Os olhos verdes pesaram e se fecharam por alguns instantes.
— Quase cinco meses.
— Cinco meses? E você não pensou em me ligar ou me avisar nenhuma vez dentre esse tempo, Natasha?! – a voz de Clint se alterou e seu corpo ficou levemente mais agitado de raiva.
Natasha abaixou a cabeça, mirando seus pés, isso seria um pouco difícil. Tinha muita coisa para atualizar seu antigo parceiro. Coisas que ela não sabia se estava pronta para dividir.
— Claro que pensei! – não pôde evitar bufar. — Quando voltei, minha última lembrança era com você! Em Vormir!
— Então por quê? – a fala da outra tinha conseguido abaixar alguns tons de voz, mas ainda tinha ressentimento nela.
A ruiva apenas o encarou, seus olhos demonstravam muito mais do que o homem poderia compreender, mas ele viu uma profunda tristeza na imensidão verde que eram os olhos de Natasha. Uma tristeza que apagava um pouco do brilho que se misturava e se perdia como um buraco negro impondo sua força sobre a luz.
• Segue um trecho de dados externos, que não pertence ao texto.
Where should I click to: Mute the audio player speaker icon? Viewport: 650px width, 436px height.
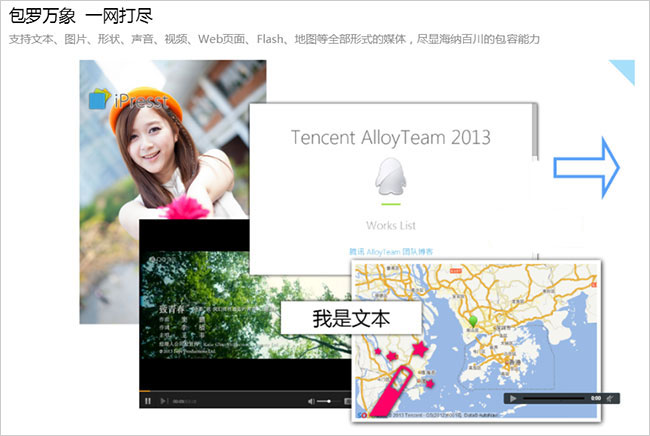pos(610,398)
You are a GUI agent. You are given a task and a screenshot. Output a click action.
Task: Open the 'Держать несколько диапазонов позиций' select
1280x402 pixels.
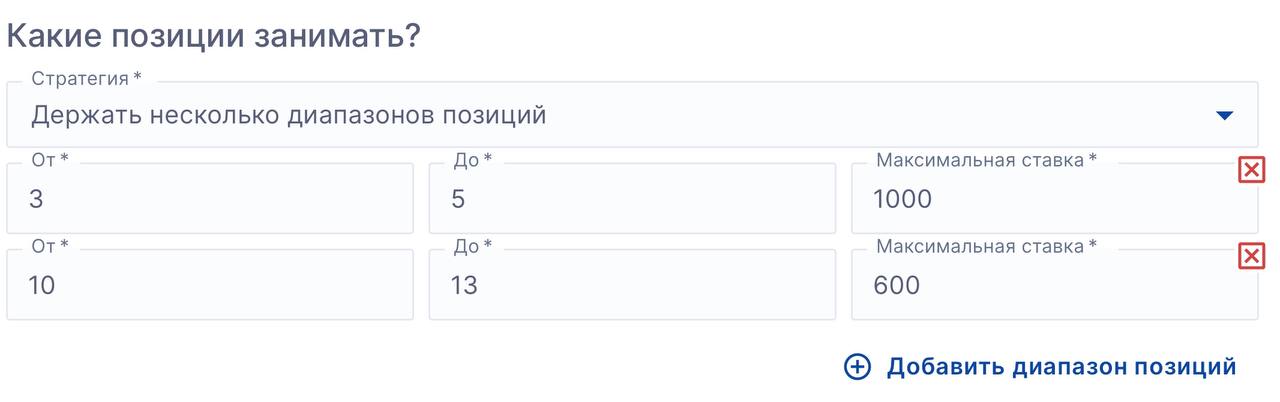point(600,116)
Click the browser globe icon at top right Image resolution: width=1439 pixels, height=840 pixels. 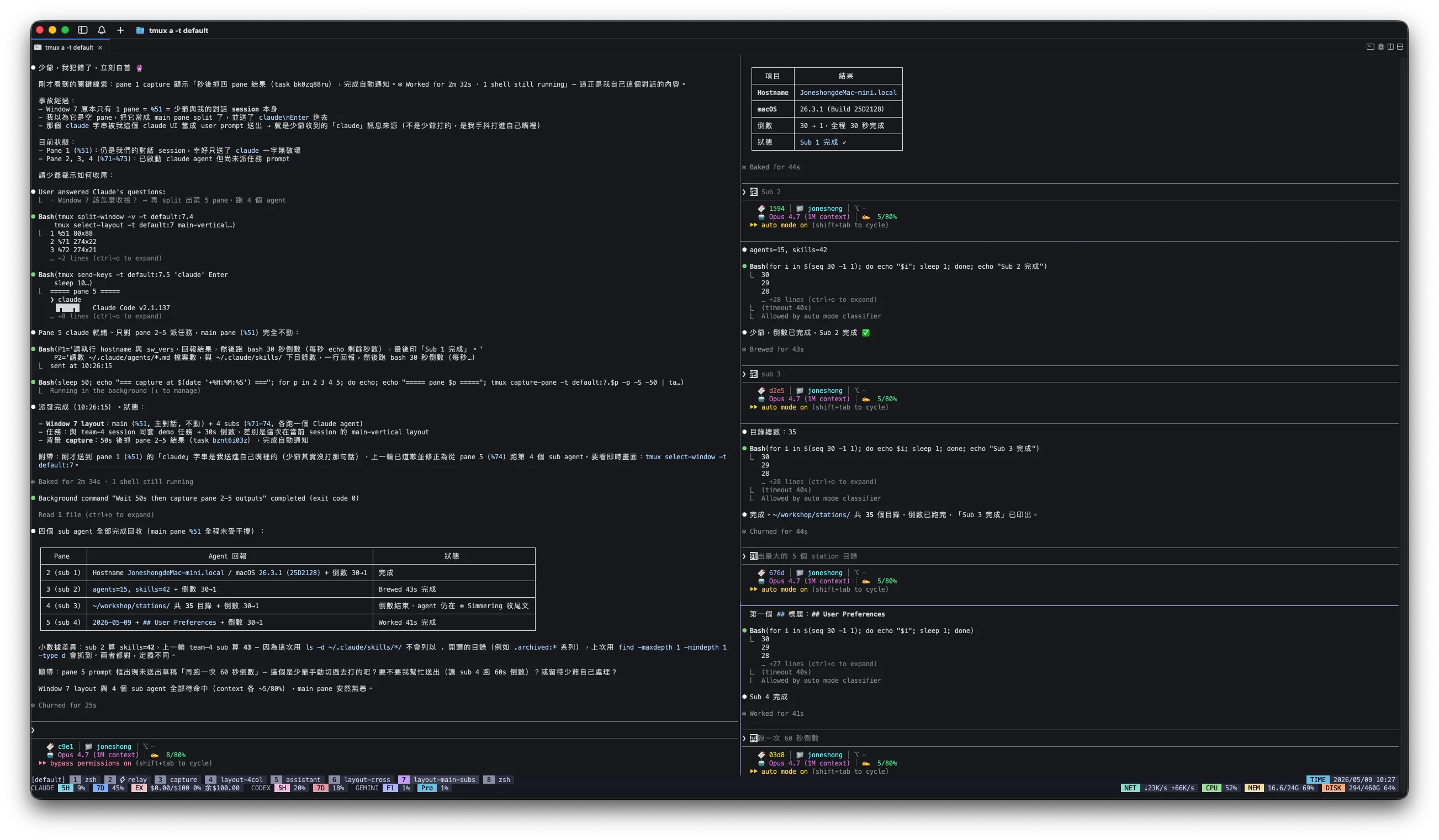tap(1381, 47)
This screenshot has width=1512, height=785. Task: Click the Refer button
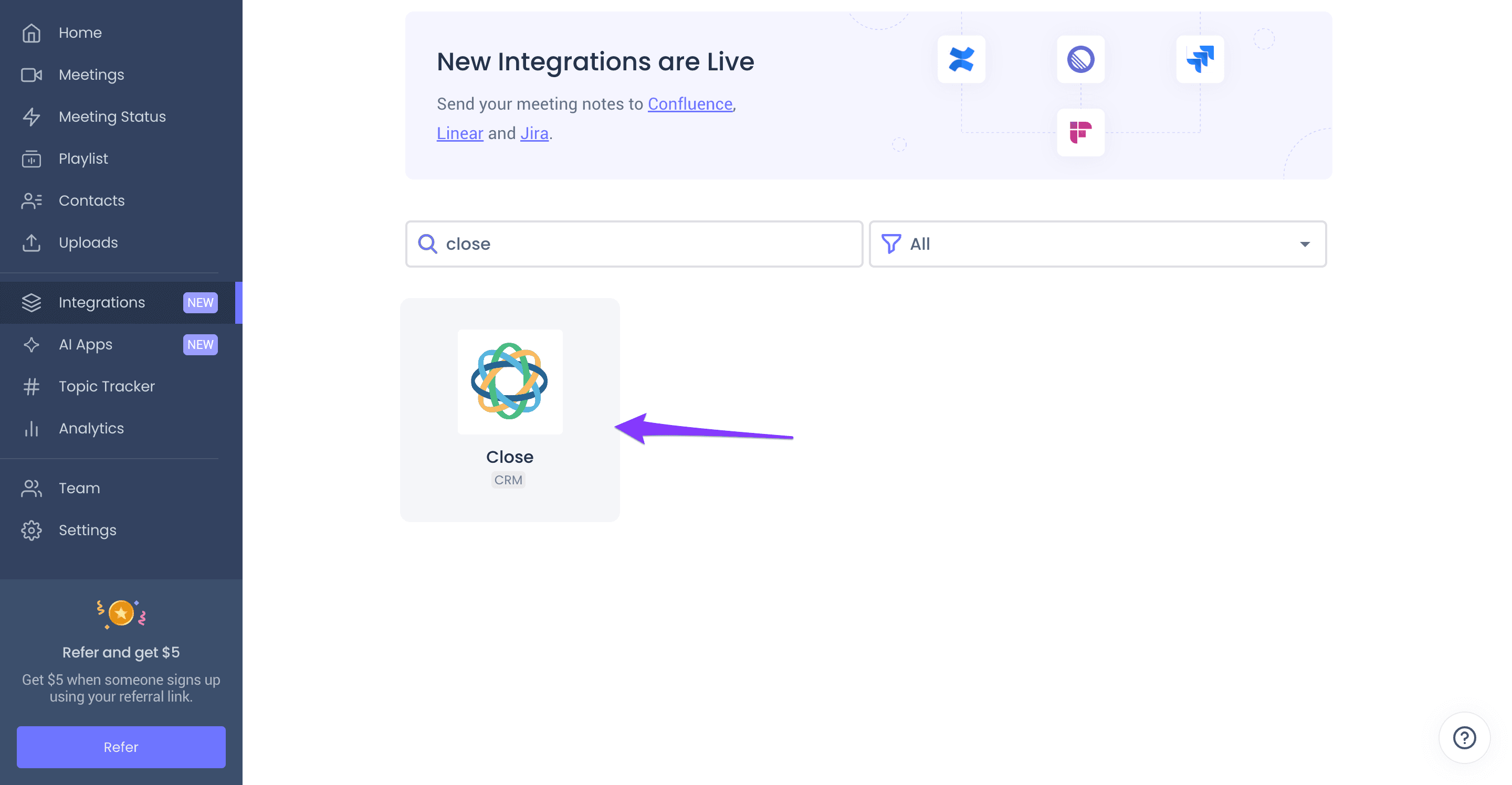click(121, 747)
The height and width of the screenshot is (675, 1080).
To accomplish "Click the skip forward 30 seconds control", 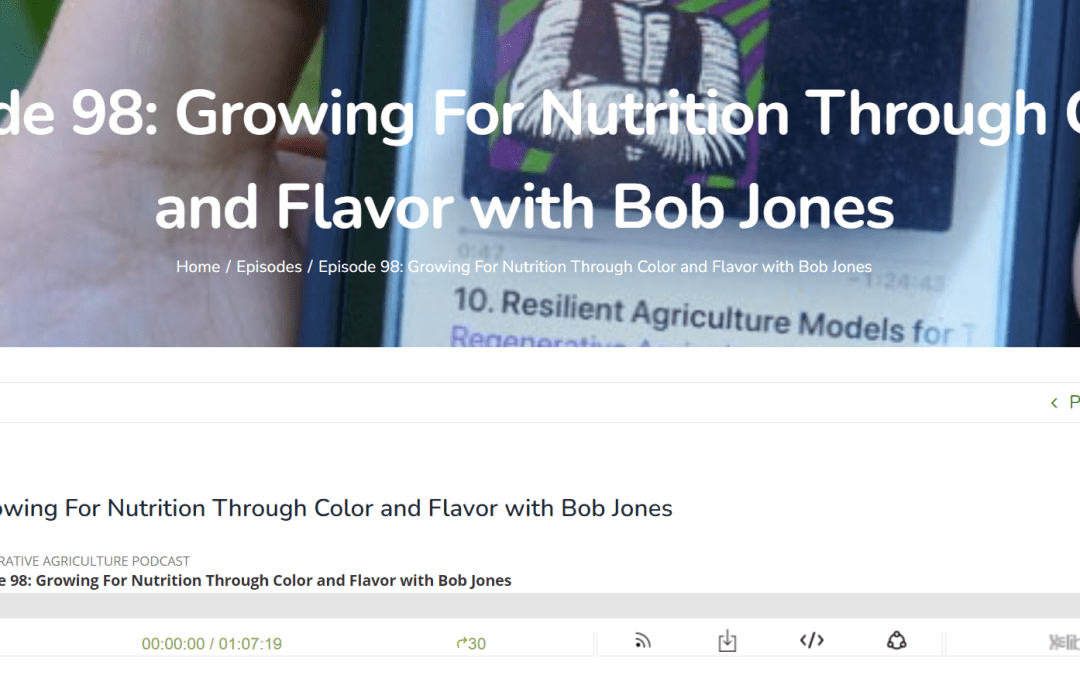I will [470, 643].
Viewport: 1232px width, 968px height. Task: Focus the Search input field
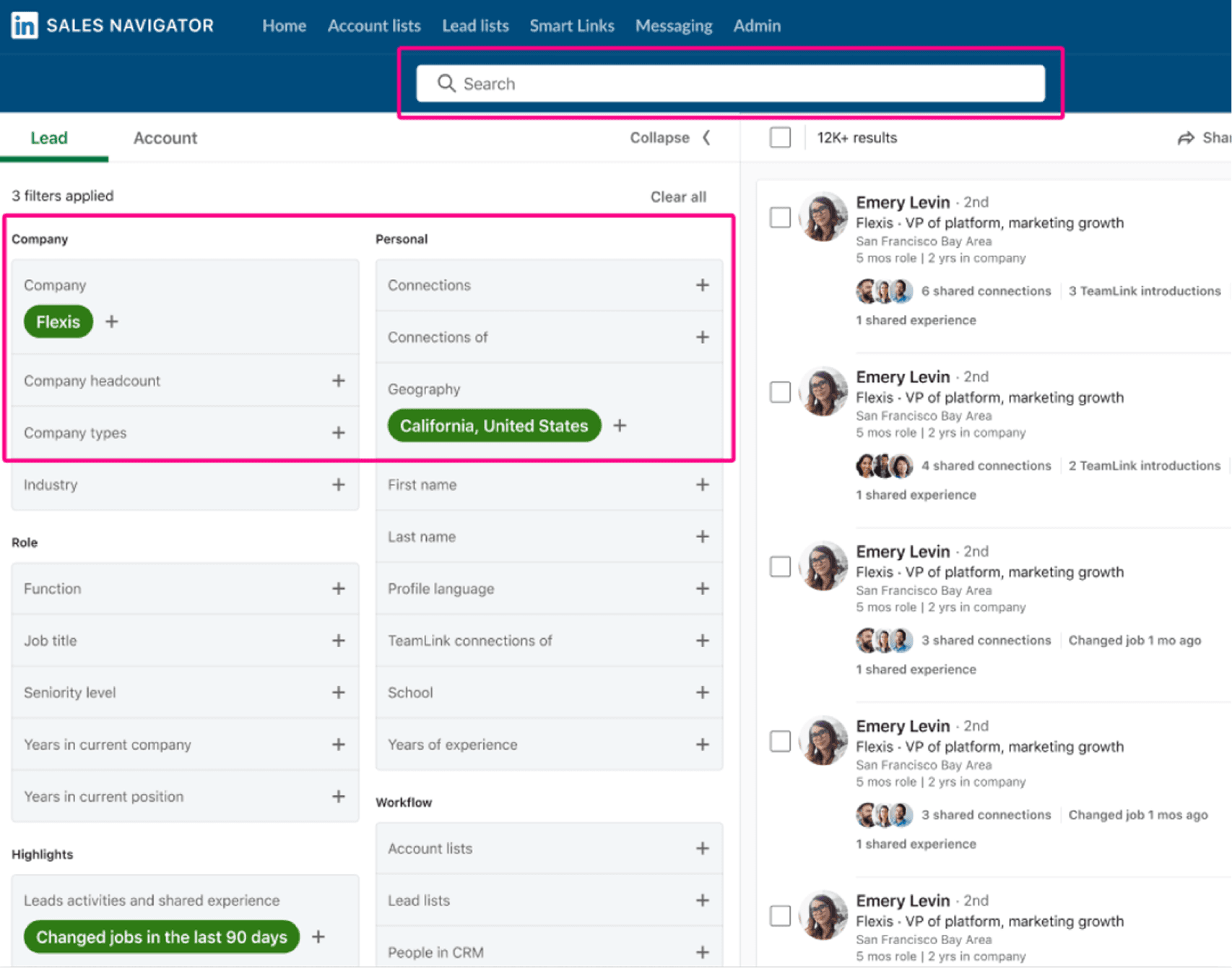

— Me desculpe – a voz rouca da mulher interrompeu a análise de Clint sobre si. — Não há uma resposta que irá aplacar seus dias se preocupando comigo – voltou-se para o céu novamente. Não era nada comparado à beleza que Wanda costumava impor no HEX, era uma beleza comum, mas não deixava de trazer paz para Natasha. — Há muita coisa... – sua cabeça deu uma fisgada na parte de trás, bem em sua nuca, onde agora jazia a runa. Isso a fez fechar os olhos e parar de falar.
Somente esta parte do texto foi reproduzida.